[本文]:
--------------------

ウィーンで活躍する日本人 Hiroko Huemerさん


このインタビューコーナーでは、 ウィーンにて様々な職業を通じて活躍されている日本の方へのインタビューをお送りしていきます。

第二弾となる今回は、バロックフルートの演奏家であり、後進の指導にも積極的に取り組まれているHiroko Huemerさんにお話を伺いました。

トラヴェルソを演奏するHiroko Huemerさん

~オーストリアとの出会い~

〇専門はフルートということですが、日本の出身地とどのようにしてフルートという楽器に出会ったのかを教えて下さい。

「出身は四国の徳島県です。中学生の時に吹奏楽部でフルートと出会い、高校3年生の時に日本の音楽大学を受験することに決めました。」

〇渡墺されたきっかけはフルートだったのですか?

「そうですね。最初はフルートの講習会に参加するため、日本で大学を卒業してからウィーンを訪れました。その後、プライベートレッスンを受けるため再び 渡墺し、7か月ほど滞在したんです。講習会では通訳の方が助けてくれましたが、プライベートレッスンでは言葉が分からずだいぶ苦労しました。しかし先生がとてもいい方で、本当にいろいろと助けてくれました。」

〇では、そのままオーストリアに残ることを決心されたのですか?

「実は個人的な事情で7か月滞在した頃、一旦実家に戻ることになったのですが、ウィーン滞在中に出会った男性と結婚するため、再びウィーンに戻ることを決めました。」

〇素敵ですね!その後ウィーンで大学へ進学されたのですか?

「はい。ウィーン国立音楽大学でフルートの教育を勉強しました。毎週教育実習がありとても大変だったのですが、その分ドイツ語の勉強に集中することもできました。また大学在学中に運命的に出会ったトラヴェルソ(バロックフルート)に感銘を受け、その楽器をより深く勉強するためリンツのアントン・ブルックナー音楽院へ進学しました。更にその後、ブリュッセル王立音楽院の研究科で勉強をしました。そこでは英語も求められ、語学の重要性を感じました。」

--------------------

[提示データ]:
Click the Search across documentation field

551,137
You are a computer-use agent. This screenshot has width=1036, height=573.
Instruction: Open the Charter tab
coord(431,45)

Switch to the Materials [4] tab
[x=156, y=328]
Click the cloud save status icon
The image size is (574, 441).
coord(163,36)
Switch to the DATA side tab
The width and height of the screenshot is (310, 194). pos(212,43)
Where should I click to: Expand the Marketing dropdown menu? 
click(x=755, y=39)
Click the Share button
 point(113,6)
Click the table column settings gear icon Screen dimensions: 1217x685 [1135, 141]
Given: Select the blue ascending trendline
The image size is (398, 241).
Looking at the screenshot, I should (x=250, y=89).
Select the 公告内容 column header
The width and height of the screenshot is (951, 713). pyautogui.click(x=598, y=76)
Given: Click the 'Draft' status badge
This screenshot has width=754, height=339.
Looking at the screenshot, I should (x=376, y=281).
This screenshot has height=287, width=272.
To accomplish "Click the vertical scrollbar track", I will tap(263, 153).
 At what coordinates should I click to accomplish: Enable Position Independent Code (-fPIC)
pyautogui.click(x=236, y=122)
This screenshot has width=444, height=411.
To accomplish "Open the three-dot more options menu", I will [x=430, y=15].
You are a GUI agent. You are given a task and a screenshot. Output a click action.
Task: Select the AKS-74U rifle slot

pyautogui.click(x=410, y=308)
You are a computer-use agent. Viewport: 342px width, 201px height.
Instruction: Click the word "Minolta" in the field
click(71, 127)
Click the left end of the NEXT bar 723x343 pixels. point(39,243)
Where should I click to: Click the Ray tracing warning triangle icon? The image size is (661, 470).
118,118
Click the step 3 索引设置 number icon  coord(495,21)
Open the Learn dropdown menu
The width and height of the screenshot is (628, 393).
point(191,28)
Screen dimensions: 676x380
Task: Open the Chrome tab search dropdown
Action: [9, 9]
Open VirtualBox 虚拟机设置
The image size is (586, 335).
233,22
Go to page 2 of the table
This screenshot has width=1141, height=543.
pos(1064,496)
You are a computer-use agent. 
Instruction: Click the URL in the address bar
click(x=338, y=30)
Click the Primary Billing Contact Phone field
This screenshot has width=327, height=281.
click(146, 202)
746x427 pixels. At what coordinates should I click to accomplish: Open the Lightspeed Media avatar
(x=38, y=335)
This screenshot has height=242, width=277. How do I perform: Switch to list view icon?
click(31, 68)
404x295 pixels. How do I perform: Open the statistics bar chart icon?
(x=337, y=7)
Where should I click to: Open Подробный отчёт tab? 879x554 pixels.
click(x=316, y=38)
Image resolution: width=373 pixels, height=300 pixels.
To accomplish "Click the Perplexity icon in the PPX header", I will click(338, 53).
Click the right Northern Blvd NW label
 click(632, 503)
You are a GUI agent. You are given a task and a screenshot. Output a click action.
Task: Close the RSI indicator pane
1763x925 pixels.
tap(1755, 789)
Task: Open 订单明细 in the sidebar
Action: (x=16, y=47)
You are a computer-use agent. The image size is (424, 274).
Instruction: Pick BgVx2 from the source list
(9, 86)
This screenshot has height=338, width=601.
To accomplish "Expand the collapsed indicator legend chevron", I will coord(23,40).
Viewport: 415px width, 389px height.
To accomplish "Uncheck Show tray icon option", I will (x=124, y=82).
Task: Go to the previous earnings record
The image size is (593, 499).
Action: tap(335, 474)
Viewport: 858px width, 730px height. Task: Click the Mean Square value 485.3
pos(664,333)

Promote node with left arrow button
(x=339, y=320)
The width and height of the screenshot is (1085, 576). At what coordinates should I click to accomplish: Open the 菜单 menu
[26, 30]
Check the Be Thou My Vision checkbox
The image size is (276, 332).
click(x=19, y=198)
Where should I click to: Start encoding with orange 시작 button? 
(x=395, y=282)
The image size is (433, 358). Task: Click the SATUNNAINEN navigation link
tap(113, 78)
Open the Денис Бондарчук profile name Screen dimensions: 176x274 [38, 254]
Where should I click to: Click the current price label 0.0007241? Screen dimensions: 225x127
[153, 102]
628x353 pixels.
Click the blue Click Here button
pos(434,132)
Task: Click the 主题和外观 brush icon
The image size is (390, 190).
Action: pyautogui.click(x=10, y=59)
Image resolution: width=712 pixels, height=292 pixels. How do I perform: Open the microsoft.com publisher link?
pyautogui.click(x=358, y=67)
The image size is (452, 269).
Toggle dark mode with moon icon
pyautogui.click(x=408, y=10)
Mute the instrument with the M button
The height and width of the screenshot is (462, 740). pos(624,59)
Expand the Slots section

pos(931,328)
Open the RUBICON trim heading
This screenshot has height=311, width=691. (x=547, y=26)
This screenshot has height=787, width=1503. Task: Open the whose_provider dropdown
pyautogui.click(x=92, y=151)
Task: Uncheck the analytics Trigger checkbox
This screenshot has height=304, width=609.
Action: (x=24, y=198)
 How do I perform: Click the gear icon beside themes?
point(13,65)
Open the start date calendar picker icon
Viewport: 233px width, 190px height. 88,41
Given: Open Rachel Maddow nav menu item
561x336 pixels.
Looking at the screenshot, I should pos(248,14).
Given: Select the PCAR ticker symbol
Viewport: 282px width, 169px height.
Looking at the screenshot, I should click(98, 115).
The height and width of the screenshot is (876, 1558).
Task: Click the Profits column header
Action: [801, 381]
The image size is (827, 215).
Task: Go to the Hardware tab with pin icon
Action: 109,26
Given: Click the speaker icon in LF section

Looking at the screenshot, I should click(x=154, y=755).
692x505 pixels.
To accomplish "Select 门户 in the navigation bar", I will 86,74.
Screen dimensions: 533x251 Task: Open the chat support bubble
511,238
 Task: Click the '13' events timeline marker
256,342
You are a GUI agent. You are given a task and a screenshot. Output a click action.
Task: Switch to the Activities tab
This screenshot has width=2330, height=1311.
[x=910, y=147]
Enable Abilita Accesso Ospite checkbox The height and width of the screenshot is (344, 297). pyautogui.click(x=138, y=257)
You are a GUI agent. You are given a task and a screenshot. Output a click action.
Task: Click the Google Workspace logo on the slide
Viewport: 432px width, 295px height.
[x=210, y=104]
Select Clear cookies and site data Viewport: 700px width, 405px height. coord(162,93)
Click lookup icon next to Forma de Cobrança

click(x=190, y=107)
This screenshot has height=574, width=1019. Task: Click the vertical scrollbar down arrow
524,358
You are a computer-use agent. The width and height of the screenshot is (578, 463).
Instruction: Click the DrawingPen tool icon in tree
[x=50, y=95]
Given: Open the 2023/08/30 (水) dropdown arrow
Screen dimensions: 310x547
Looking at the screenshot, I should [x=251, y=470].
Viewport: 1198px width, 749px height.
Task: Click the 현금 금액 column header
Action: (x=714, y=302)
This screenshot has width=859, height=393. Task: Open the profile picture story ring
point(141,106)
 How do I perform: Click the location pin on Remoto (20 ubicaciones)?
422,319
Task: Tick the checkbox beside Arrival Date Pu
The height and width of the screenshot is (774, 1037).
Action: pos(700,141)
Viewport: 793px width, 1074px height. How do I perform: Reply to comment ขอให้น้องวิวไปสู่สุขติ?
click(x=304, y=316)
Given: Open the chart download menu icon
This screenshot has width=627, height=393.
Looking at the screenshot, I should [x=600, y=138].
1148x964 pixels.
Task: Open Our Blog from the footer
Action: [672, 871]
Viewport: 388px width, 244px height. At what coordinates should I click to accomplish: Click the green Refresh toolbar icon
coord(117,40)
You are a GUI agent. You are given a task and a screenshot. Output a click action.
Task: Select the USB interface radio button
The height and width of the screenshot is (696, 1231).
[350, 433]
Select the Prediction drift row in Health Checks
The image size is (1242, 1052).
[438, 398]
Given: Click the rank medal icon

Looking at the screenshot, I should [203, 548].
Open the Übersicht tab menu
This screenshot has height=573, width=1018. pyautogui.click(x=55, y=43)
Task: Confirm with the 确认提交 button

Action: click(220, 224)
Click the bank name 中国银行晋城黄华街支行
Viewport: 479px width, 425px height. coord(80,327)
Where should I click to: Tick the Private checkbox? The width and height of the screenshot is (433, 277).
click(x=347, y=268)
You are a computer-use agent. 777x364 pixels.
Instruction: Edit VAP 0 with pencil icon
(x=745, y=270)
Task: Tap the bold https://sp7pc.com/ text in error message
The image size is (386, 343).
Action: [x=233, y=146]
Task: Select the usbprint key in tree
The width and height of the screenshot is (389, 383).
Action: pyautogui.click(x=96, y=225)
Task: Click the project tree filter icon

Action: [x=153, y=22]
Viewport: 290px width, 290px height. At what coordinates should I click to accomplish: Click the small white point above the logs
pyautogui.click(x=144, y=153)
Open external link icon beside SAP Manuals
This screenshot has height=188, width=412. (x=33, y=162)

--------------------

[取り組む課題]:
1. 次の(a)〜(c)が本文の内容と合っているかを判断し、それぞれ「はい」か「いいえ」で答えなさい。根拠となる本文の語句をそのまま引用すること。
(a) Hiroko Huemerさんは徳島県の出身である。
(b) Hiroko Huemerさんがフルートと出会ったのは高校の吹奏楽部である。
(c) ブリュッセル王立音楽院では英語も求められた。
2. 本文によると、プライベートレッスンを受けるために再び渡墺したとき、Hiroko Huemerさんはどのくらいの期間ウィーンに滞在したか。
3. 本文から、「第二弾となる今回は、バロック」で始まり「出会ったのかを教えて下さい。」で終わる部分を、一字も変えずに書き出しなさい。

[解答]:
1.
(a) はい。「出身は四国の徳島県です。」
(b) いいえ。「中学生の時に吹奏楽部でフルートと出会い」
(c) はい。「そこでは英語も求められ、語学の重要性を感じました。」

2. 7か月ほど滞在した。

3.
第二弾となる今回は、バロックフルートの演奏家であり、後進の指導にも積極的に取り組まれているHiroko Huemerさんにお話を伺いました。

トラヴェルソを演奏するHiroko Huemerさん

~オーストリアとの出会い~

〇専門はフルートということですが、日本の出身地とどのようにしてフルートという楽器に出会ったのかを教えて下さい。